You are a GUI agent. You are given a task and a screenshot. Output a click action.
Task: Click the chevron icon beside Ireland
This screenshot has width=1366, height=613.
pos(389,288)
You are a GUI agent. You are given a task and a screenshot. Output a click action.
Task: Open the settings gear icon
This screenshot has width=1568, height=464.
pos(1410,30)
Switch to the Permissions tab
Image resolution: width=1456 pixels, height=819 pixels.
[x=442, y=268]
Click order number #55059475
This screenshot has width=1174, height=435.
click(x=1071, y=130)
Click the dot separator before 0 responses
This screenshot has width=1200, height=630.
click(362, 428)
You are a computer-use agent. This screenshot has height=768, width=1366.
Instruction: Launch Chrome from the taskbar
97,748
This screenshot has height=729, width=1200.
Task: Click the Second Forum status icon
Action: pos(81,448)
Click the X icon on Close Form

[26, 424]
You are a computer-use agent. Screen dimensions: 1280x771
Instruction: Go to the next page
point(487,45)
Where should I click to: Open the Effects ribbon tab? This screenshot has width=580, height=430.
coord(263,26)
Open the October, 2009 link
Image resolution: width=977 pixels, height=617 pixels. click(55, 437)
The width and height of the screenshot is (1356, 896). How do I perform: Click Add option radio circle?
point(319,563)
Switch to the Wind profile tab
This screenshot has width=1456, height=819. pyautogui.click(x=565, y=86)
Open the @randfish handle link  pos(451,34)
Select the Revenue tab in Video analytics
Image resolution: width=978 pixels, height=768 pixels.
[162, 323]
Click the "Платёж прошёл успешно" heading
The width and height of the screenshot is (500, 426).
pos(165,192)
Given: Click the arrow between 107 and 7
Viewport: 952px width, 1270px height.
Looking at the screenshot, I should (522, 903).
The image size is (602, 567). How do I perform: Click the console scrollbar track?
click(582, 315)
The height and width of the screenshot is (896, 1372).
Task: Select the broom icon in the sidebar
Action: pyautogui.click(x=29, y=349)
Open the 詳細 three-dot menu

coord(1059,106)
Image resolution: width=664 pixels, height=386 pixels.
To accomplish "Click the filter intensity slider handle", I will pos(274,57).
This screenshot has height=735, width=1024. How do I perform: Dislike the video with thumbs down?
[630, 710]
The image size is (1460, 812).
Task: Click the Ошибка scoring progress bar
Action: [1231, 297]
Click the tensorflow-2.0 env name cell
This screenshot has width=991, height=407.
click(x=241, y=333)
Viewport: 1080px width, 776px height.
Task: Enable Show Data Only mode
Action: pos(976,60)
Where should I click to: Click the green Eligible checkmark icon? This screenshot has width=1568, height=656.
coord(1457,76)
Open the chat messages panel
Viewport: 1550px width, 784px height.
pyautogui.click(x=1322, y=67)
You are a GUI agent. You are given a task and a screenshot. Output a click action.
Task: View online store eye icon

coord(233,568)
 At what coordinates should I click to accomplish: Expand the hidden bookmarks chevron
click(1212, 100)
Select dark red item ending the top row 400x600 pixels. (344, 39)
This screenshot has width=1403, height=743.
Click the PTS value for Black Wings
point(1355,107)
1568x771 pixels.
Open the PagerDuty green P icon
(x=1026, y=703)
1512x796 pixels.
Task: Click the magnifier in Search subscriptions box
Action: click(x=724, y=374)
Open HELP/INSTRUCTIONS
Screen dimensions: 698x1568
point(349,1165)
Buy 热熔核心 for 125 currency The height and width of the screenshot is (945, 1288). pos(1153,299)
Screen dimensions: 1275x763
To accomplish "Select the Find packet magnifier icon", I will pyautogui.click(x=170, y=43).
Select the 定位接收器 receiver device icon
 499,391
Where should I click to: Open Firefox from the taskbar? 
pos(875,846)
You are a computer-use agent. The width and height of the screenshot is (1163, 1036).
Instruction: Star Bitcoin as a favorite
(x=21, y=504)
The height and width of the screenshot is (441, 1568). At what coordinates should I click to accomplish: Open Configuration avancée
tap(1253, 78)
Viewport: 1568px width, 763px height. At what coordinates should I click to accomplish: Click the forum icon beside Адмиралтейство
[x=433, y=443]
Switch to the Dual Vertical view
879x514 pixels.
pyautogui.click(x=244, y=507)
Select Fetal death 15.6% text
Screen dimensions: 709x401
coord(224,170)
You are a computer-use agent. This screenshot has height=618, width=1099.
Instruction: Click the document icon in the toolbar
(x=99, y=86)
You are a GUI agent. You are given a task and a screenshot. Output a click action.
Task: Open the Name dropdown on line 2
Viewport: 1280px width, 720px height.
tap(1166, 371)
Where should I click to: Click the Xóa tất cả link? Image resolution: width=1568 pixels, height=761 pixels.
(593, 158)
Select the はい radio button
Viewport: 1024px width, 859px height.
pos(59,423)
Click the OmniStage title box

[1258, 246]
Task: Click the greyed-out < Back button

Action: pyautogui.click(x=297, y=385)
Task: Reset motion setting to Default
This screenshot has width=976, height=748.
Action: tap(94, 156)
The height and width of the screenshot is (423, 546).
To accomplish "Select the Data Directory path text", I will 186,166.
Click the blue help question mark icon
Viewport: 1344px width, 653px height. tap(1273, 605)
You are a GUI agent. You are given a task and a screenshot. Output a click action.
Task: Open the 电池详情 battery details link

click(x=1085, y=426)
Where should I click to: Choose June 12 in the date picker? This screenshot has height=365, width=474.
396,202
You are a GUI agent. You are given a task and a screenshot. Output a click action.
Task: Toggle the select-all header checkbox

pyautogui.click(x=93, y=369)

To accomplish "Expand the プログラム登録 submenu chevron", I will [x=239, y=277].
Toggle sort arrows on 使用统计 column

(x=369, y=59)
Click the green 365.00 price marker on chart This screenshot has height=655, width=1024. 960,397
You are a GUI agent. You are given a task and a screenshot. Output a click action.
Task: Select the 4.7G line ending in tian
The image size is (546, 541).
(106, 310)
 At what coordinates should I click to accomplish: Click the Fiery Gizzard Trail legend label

• What needs to be done
Render the entries as a numbered list, from the first line up to and including the line containing "click(362, 428)". Leave out blank lines.

• Solution to this exercise
1. You are a GUI agent. You are given a task and a screenshot. Output a click action.
2. Task: Click the chevron icon beside Ireland
3. This screenshot has width=1366, height=613.
4. pos(389,288)
5. You are a GUI agent. You are given a task and a screenshot. Output a click action.
6. Task: Open the settings gear icon
7. This screenshot has width=1568, height=464.
8. pos(1410,30)
9. Switch to the Permissions tab
10. Image resolution: width=1456 pixels, height=819 pixels.
11. [x=442, y=268]
12. Click order number #55059475
13. This screenshot has width=1174, height=435.
14. click(x=1071, y=130)
15. Click the dot separator before 0 responses
16. This screenshot has width=1200, height=630.
17. click(362, 428)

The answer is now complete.